Please join us on Monday, April 30th for the “Crime Narratives” event at the Center for the Study of the Novel. We are delighted to welcome Andrea Goulet, Professor of Romance Languages at the University of Pennsylvania, Michelle Robinson, Associate Professor of American Studies at the University of North Carolina, and Héctor Hoyos, Associate Professor and Director, Iberian and Latin American Cultures at Stanford University.

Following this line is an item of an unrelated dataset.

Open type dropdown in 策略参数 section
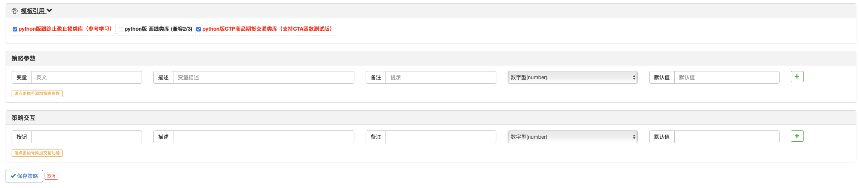The image size is (859, 188). tap(572, 77)
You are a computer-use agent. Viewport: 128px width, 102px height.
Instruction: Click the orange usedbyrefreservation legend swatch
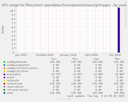click(x=4, y=68)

The Yellow and the Black: Policing the Street in Modern French Crime Fiction
Gérard Delteil’s 2019 Les Écœurés bills itself as “le premier polar en gilet jaune,” the first crime novel to cross police investigation with the worker-led movement that recently made headlines in France. My talk takes Delteil’s yellow-vest noiras the starting-point for an analysis of the city street as site of intersection for private crimes and public insurrection, local policing and State intervention. By adapting a tradition that goes back to 19th-century street-name mysteries, the automotive noirs of the 20th and 21st centuries tug at the formal limits of the detective genre in order to reflect on urbanist violence and national unrest.
Open Doors, Hung Juries, and Lucid Dreams in Mark Twain’s “Which Was It?”

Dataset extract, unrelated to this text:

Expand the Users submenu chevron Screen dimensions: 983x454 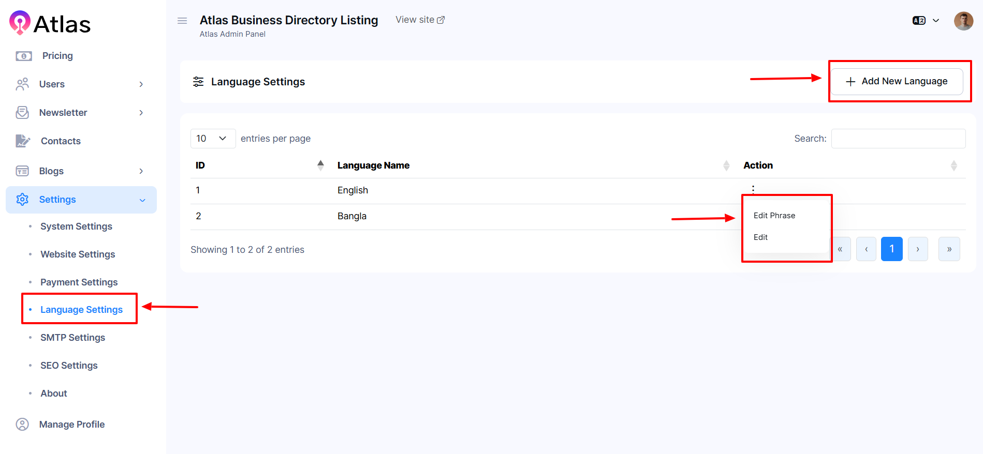tap(141, 84)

Twain’s unfinished crime novel and dream-experiment “Which Was It?” (1899-1903) is best known for its most formidable invention: Jasper, a Black ex-slave who discovers incriminating evidence with which he extorts money from George Harrison, a highly respected white property owner in a strange hamlet called Indiantown. This paper argues that Jasper’s peculiar “reparations project” belongs to a larger geopolitical enterprise that reaches across the Pacific Ocean and into the China market. I track Twain’s efforts to chart the course of the U.S. expansionist project in this crime fiction; I also hint at how Pauline Hopkins got the genre right.

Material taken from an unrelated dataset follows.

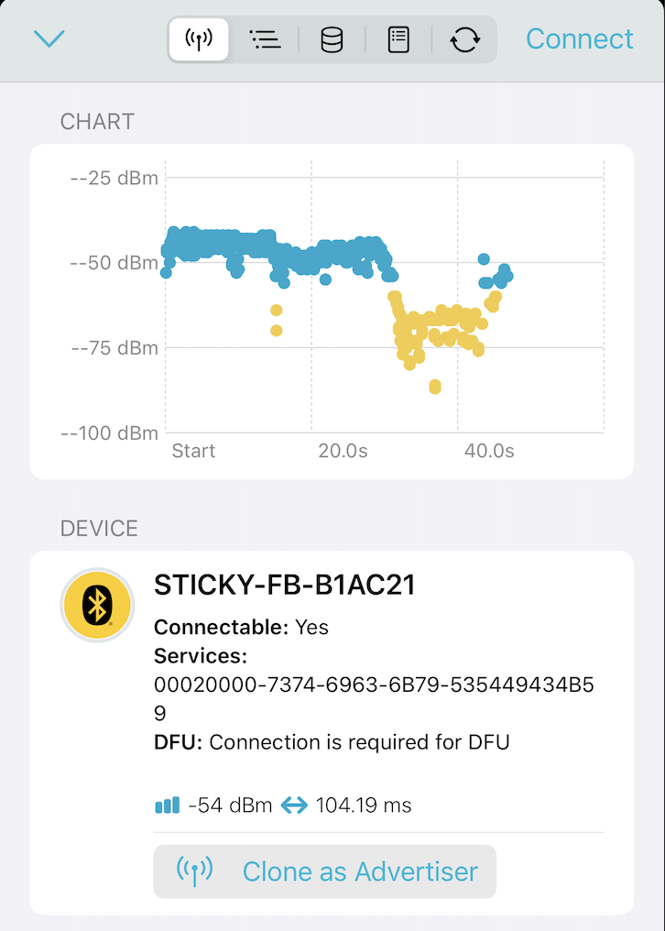Tap the 40.0s label on chart axis
665x931 pixels.
click(489, 451)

The Moral Revolution to Come: Chronicle of a Death Foretold and the Law of Honor
Gabriel García Márquez’s 1981 genre-bending crime novella has been both widely read and widely misread. In this revision, I analyze the book’s portrayal of the emergence of a “narrativity of the law” (Brooks) capable of overcoming honor killing through affect. The talk branches out from a co-authored monograph in progress on the unarticulated legal doctrine present in the author’s oeuvre.
This event is free and open to the public. All are welcome, and we hope to see you there!